To bring about reliable power supply amid increased use of renewable energy, discoms and state governments are investing in storage technologies.
Tata Power Delhi Distribution Company (TPDDL), one of the power distribution companies (discoms) in Delhi, for instance, recently inaugurated a ‘community energy storage system’ in collaboration with Nexcharge.
The project entails setting up a 150 Kw battery storage system at the Ranibagh sub-station of the company in north Delhi.
Though small in size, the project signifies a paradigm shift in the planning of power suppliers.
TPDDL, in 2019, joined hands with AES and Mitsubishi to set up a 10 Mw grid storage project at its Rohini sub-station.

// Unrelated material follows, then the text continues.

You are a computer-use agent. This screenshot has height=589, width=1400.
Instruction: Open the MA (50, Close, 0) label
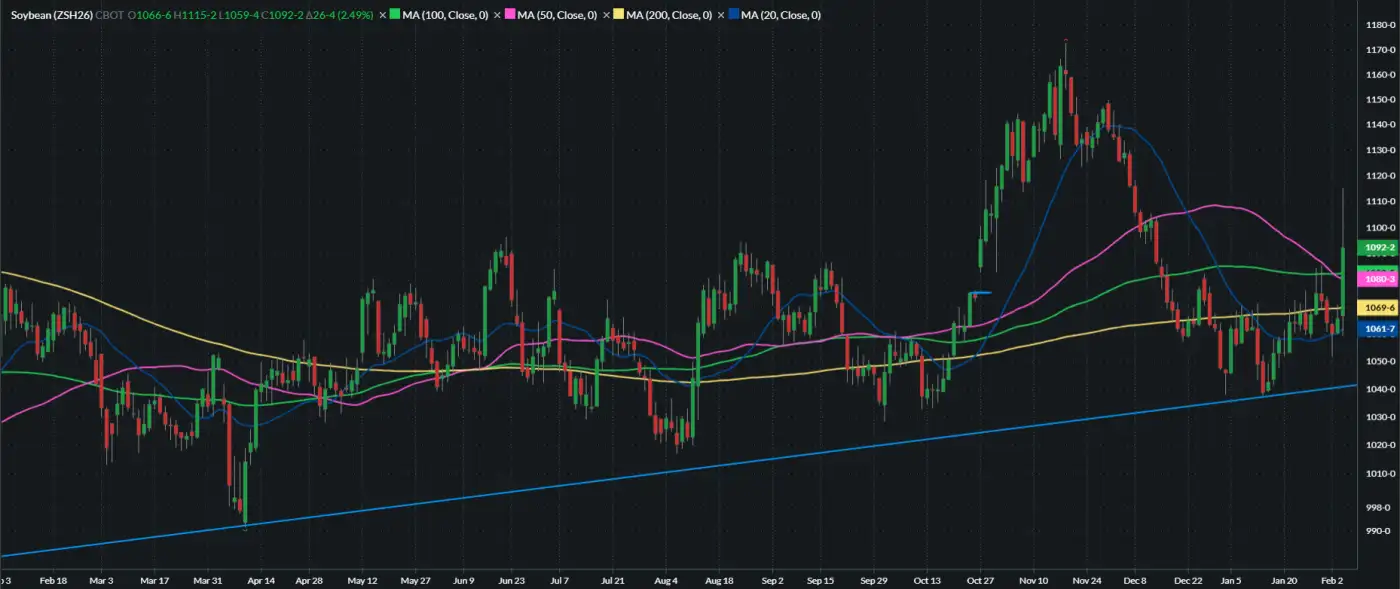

The project is the largest grid-scale battery-based energy storage system in South Asia. This system charges itself when cheaper power is available and also when frequency is low. It supplies when there is a shortfall.
“Storage systems help improve supply reliability, especially during outage and maintenance. Rather than disconnecting supply to consumers, we shift it to the battery systems. It also reduces the investment of the discoms on transformers as the battery system handles the peak supply,” said Ganesh Srinivasan, chief executive officer (CEO), TPDDL. He added that the latest Nexcharge systems can be easily transported and be taken to areas where supply load is increasing. The system has six batteries currently of 24 Kw each.

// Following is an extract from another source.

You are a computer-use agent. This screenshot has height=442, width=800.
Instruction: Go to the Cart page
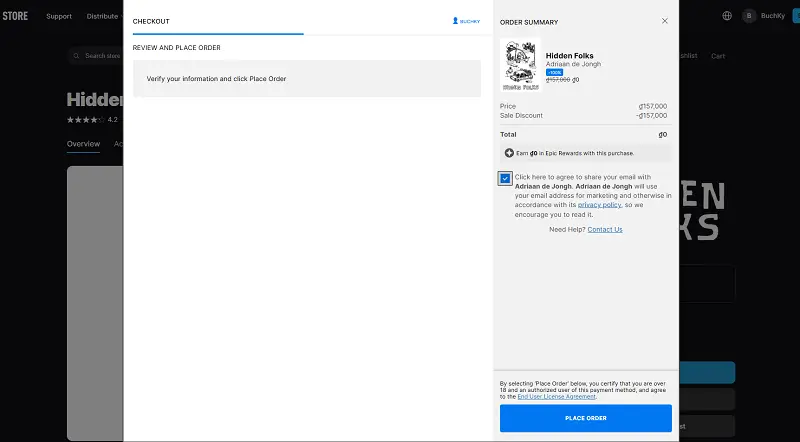click(x=718, y=56)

Srinivasan said the company is evaluating more such projects that would involve larger-sized storage. “In our areas, we would need at least 100-150 Mw of storage. We are working on all sides of the spectrum – Mw, Kw and very localised supply hotspots,” he said.
In the last five years, the share of renewable sources in the country’s electricity supply basket has increased to 17 per cent from 5 per cent. Due to the intermittent nature of this power, storage becomes a necessity in order to have a reliable power supply across urban and rural areas, discoms and state governments.
Rajasthan, which is one of India’s prime sites for wind and solar power generation, is now planning storage-based renewable projects. The state will have four mega projects totalling 36,200 Mw with different types of storage technologies.
Adani Green Energy will set up 11,700 Mw hybrid solar and wind power project and ReNew Power will have 10,000 Mw renewable power with battery storage.
Greenko will set up 4,500 Mw of solar and wind power capacity along with pump hydro storage of 2,520 Mw. JSW Energy is expected to set up close to 10,000 Mw of renewable capacity. The company is yet to decide on the storage technology.
Speaking with Business Standard, Subodh Agarwal, chairman and managing director (CMD), Rajasthan Renewable Energy Corporation (RREC), said of all these projects, the Greenko one is unique as it is using pump hydro storage.
“It’s a simple technology but means a world. Excess energy will be used to pump up water from the reservoir, and when it is needed, the same water will be used for generating power from hydro. The project is estimated to cost Rs 30,000 crore and Greenko is confident of providing employment to 6,000 people,” said Agarwal. He added that Greenko is free to sell power to any state. The project would come up in Shahpur, Baran district of Rajasthan.
At the central level, the Solar Energy Corporation of India (SECI), the nodal agency to award renewable projects, has started offering renewable tenders with storage options.
ReNew and Greenko won 300 Mw and 900 Mw projects in tariff range of Rs 4.36-6 per unit. Srinivisan said the renewable project, both at the grid side and rooftop solar side, would need storage support.
“The ups and downs of the power system will happen due to renewable energy. Next big change will be electric vehicles but without maintaining system storage, frequency will become challenging,” he said.
However, there is a lack of regulations. Apex electricity regulator Central Electricity Regulatory Commission (CERC) is yet to come out with a regulation that governs price and technology of energy storage in India.
“There is a lot of interest from the regulators and the ministry as well. But there is no regulation. There is no doubt that storage is an integral part of the future grid. The regulations have to be made by individual state regulators but they need some guiding framework from the central level,” said Srinivasan.
Along with this, cost is also a major deterrent for states or discoms to take up storage projects, especially when the cost of renewable sources is falling.
Rahul Walwankar, president and managing director (MD) of India Energy Storage Alliance (IESA) said the dream of adding 450 Gw of renewable energy by 2030 is not possible without deploying storage technologies at mass scale.
“Cost is actually an excuse. Most of the commercial and industrial consumers pay Rs 8 per unit and above for grid connected electricity. Storage had reached that price parity three years back. This is a missed opportunity. The cost of storage will come down as manufacturing and industrial usage ramps up,” he said.
He further said storage can be used to target low-hanging fruits such as replacement of diesel gensets or be used in areas where the grid is not strong.